I admit an imperfect knowledge, and one perhaps somewhat biased by USA provincialism, but it seems that part of this phenomenon must be laid to the researchers themselves, and to a great extent to the academic community at large. I do not suggest that any given professor can single-handedly create more than a ripple where a tsunami is required, but then we can't cast them all, innocent and guilty, into the sea simultaenously, eh?

But seriously, folks, how hard a look has been given at the complex of phenomena which have given rise to, shall we say, "anti-intellectualism?"

Let's face it, academia is a GUILD. It is, by definition, an ELITE group. And the more it hardens the line between itself and the outsiders, the more the outsiders harden their side of the line. "Joe," in this case, is a thinly-veiled insult to those outsiders.

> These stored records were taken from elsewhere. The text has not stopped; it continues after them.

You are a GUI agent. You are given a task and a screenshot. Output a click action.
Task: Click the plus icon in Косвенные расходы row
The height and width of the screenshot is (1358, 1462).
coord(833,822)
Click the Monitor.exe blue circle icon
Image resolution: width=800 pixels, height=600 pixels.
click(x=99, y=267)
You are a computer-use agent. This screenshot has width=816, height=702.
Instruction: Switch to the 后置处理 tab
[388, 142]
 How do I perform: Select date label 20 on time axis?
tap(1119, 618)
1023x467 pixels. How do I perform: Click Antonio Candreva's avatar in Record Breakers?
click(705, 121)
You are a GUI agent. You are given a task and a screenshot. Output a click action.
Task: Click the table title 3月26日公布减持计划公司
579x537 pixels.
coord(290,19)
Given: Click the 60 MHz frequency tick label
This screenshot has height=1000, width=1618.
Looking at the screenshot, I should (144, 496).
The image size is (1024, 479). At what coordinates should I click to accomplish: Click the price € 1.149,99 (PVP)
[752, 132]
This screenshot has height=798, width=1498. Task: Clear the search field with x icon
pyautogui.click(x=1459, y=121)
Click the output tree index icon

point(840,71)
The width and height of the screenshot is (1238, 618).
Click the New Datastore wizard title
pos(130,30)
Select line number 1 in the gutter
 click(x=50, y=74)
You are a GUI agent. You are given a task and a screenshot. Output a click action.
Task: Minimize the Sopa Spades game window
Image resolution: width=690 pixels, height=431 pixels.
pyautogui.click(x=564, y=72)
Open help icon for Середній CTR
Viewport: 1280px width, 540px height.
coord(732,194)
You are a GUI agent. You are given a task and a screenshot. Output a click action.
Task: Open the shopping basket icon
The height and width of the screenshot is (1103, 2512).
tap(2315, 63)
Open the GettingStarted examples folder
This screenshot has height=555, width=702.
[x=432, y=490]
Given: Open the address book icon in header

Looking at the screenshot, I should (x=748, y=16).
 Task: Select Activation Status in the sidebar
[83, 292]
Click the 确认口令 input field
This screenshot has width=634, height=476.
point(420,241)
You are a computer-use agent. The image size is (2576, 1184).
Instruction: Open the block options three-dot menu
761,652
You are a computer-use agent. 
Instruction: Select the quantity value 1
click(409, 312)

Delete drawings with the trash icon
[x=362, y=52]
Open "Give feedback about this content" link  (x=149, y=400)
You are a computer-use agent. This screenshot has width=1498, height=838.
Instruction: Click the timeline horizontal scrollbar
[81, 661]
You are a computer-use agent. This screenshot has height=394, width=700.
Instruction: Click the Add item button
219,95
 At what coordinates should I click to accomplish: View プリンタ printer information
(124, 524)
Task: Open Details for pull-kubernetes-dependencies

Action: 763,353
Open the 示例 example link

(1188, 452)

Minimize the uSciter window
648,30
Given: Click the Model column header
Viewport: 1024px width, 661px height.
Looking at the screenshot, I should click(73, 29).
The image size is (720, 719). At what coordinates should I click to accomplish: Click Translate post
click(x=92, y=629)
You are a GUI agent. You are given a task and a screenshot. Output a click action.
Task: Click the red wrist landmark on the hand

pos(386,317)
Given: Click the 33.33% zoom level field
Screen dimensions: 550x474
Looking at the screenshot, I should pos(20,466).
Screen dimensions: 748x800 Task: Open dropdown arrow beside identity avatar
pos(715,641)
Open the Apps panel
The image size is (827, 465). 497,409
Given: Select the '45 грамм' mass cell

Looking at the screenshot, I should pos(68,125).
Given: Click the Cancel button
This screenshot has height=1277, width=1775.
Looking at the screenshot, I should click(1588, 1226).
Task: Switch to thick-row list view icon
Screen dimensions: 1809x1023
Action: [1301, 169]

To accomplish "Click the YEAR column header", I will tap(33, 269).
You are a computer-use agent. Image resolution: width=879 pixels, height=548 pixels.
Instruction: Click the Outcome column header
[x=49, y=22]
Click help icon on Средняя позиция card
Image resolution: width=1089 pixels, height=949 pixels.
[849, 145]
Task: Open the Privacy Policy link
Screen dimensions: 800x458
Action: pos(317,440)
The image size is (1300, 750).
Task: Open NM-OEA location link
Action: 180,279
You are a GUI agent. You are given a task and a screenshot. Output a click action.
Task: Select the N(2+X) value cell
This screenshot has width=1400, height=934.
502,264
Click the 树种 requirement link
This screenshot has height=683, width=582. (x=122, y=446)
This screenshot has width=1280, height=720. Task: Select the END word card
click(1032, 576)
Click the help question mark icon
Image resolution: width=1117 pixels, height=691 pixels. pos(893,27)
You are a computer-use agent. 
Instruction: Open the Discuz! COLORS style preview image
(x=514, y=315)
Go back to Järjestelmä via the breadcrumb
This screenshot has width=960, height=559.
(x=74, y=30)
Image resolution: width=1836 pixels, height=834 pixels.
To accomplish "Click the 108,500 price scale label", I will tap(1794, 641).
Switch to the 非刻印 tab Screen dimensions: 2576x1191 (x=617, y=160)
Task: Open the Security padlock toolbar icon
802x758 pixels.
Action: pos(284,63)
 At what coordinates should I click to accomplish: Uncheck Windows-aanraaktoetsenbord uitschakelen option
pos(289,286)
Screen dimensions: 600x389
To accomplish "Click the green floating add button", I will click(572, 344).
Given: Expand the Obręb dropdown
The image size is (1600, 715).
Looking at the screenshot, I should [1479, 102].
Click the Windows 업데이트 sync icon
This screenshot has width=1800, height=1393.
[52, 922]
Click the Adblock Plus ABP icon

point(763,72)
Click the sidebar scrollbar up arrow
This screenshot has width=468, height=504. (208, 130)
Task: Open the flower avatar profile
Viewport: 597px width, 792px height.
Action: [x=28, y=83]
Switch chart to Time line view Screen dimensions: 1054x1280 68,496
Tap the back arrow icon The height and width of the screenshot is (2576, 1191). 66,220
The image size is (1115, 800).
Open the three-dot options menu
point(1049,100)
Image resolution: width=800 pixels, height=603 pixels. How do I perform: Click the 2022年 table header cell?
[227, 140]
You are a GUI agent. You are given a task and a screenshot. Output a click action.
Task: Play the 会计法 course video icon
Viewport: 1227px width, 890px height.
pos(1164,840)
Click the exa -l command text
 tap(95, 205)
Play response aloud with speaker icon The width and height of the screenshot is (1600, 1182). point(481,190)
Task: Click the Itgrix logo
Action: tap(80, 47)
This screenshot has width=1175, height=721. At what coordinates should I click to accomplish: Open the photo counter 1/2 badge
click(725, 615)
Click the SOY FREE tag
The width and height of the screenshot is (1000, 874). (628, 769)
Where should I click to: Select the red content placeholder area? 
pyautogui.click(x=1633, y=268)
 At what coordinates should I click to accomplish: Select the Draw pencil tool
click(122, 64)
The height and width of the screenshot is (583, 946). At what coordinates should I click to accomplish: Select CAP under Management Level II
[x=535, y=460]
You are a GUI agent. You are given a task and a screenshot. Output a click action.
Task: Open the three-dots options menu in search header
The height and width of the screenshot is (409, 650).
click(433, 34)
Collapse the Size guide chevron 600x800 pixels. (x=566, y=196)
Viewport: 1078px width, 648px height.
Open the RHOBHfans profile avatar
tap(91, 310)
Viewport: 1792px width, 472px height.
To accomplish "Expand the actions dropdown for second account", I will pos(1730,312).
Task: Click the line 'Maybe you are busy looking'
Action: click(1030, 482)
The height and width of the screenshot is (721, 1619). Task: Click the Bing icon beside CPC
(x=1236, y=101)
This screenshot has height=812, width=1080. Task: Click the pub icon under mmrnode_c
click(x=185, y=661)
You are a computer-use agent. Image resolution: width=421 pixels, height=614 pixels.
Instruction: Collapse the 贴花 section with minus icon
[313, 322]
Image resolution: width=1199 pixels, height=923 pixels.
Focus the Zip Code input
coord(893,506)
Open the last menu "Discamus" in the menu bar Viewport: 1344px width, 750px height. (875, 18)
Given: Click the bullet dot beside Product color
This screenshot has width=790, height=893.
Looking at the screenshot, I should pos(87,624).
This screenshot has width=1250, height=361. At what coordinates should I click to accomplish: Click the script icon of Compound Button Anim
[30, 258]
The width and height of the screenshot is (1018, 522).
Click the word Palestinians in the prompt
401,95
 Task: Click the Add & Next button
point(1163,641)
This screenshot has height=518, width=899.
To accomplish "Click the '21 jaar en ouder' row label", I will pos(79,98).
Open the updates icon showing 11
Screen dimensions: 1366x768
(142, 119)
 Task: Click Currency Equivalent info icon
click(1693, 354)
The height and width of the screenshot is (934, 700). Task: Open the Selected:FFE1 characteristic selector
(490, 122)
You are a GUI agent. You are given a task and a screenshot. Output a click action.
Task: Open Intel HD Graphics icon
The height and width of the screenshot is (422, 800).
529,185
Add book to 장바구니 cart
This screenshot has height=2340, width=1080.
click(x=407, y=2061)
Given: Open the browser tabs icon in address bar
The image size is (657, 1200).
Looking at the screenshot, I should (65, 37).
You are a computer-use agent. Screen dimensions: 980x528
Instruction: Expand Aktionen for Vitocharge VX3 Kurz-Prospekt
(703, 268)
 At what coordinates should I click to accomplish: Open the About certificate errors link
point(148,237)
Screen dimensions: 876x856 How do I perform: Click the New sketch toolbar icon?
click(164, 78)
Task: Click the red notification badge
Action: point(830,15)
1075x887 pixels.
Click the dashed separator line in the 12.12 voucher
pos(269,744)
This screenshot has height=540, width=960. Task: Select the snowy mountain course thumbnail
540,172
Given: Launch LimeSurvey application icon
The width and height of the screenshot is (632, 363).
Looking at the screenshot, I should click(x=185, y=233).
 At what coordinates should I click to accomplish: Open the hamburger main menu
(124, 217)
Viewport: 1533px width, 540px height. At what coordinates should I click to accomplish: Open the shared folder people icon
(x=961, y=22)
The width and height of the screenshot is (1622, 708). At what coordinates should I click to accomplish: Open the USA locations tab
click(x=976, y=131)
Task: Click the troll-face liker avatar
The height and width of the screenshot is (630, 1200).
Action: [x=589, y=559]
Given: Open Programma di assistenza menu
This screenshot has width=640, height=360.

Academics should, then, expect support?

WT

----- Original Message ----- From: "William Silvert" <[EMAIL PROTECTED]>
To: <ECOLOG-L@LISTSERV.UMD.EDU>
Sent: Monday, October 27, 2008 8:22 AM
Subject: [ECOLOG-L] Acceptance of basic research, even with fruit flies


It isn't just the public Joes that pose a problem. Governments too tend to dump basic research when funding gets tight, failing to realise that this is the resource on which all our scientific advances are based. The past few decades have seen drastic cuts in research funding around the globe, with only the most obvious applied projects being funded.